Great stories guys. Old Crow, I am also from Pa. Willow Grove area ( home to our first lady).
My high school friend and family did about the same trips you did.
They had a 57 Chevy station wagon. Made 2 trips west one all the way to Alaska.
The father was a art collector and would bring home a lot of the native art.
Soap stone carvings from the Alaskan natives to great Turquoise jewelry from the SW.

This "Geezer" thing is great. Everyone has great stories to share and a lot of them are very
much alike.Thanks to all who post their stories.Don't stop.

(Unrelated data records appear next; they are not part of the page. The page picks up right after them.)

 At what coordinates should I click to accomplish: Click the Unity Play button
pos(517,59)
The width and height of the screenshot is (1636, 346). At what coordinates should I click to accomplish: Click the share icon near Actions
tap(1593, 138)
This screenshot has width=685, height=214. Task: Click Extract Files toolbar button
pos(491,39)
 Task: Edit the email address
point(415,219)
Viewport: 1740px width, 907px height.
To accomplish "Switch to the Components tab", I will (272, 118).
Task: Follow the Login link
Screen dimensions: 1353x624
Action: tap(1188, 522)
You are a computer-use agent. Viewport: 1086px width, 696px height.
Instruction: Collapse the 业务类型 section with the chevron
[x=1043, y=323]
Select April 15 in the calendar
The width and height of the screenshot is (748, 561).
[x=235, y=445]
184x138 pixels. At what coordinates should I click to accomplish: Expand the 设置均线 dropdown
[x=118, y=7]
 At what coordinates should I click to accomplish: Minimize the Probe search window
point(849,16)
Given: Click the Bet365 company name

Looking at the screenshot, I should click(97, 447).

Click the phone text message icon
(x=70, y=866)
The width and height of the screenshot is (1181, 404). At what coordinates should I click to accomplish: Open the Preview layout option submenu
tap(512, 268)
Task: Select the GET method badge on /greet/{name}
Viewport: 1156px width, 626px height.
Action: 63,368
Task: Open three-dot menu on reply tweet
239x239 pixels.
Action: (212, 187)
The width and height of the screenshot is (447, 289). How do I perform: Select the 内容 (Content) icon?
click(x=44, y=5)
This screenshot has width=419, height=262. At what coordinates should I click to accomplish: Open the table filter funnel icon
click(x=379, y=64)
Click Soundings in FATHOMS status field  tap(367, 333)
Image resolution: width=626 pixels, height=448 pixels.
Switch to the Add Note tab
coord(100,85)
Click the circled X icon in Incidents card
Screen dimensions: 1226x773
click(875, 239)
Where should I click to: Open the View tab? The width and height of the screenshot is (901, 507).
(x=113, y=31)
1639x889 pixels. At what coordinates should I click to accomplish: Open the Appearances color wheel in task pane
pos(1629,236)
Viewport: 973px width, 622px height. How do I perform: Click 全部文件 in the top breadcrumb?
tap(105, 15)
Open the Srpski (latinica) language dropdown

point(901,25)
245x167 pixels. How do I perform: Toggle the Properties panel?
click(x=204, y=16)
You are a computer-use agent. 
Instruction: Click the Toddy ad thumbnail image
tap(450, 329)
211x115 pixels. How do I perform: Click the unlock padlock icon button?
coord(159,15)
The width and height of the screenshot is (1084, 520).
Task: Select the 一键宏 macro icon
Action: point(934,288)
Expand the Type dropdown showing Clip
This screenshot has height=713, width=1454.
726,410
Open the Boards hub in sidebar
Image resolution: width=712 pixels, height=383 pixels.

As another old geezer used to say, (thanks for the memories"

Frank
 
My own family camping stories are fairly limited: My grandparents owned a modest cinder block cottage on Chesapeake Bay in Virginia, so our Scottish-to-the-core (read-frugal) father but rarely vacationed elsewhere. But he shared the cost of a new Cox pop-up tent camper with an uncle (see? Frugal!) when I was 8 and we took several trips to the Blue Ridge, to Kerr Reservoir, and to the Outer Banks over the next several years. The one long-distance trip I recall was to New York City for the 1964 World Fair. Dad had us in a "campground" in Jersey, right across the river from NYC. I guess it was actually a campground as there were many more campers and motorhomes there, but is was fully paved and on an urban street. Just a parking lot with electric pedestals and a crapper, I'd guess. I do remember Mom wasn't too happy about the campground. As we rode a bus to the Fair and to various other NYC sights, our parents would reach out and sheild the eyes of my sister and me when the bus approached people lying on the sidewalk or in the gutter. We towed the Cox with a '63 Chevy wagon, Bel Air trim (but no A/C), 283 2 barrel, Powerglide automatic. Little did I know the thrill I would have when the wagon would become my first hand-me-down car when I got my license 8 years later.
My brother in law's family had epic long-range Western US camping stories. His parents were each schoolteachers and they traveled widely most summers when he and his siblings were kids. Their dad would pull out of their neighborhood in Andrews, NC and drive a couple of blocks down to US 64. At that point, he'd decide where they were gong as would be determined by taking either a left or a right on US 64. He was also a true gentleman who drove their non-A/C station wagon in a dress shirt and trousers, wearing Wing-Tips. When approaching a town where they planned to stop for lunch or supper, he;d pull over and don his necktie. Sort of like Ward Cleaver goes camping in Colorado.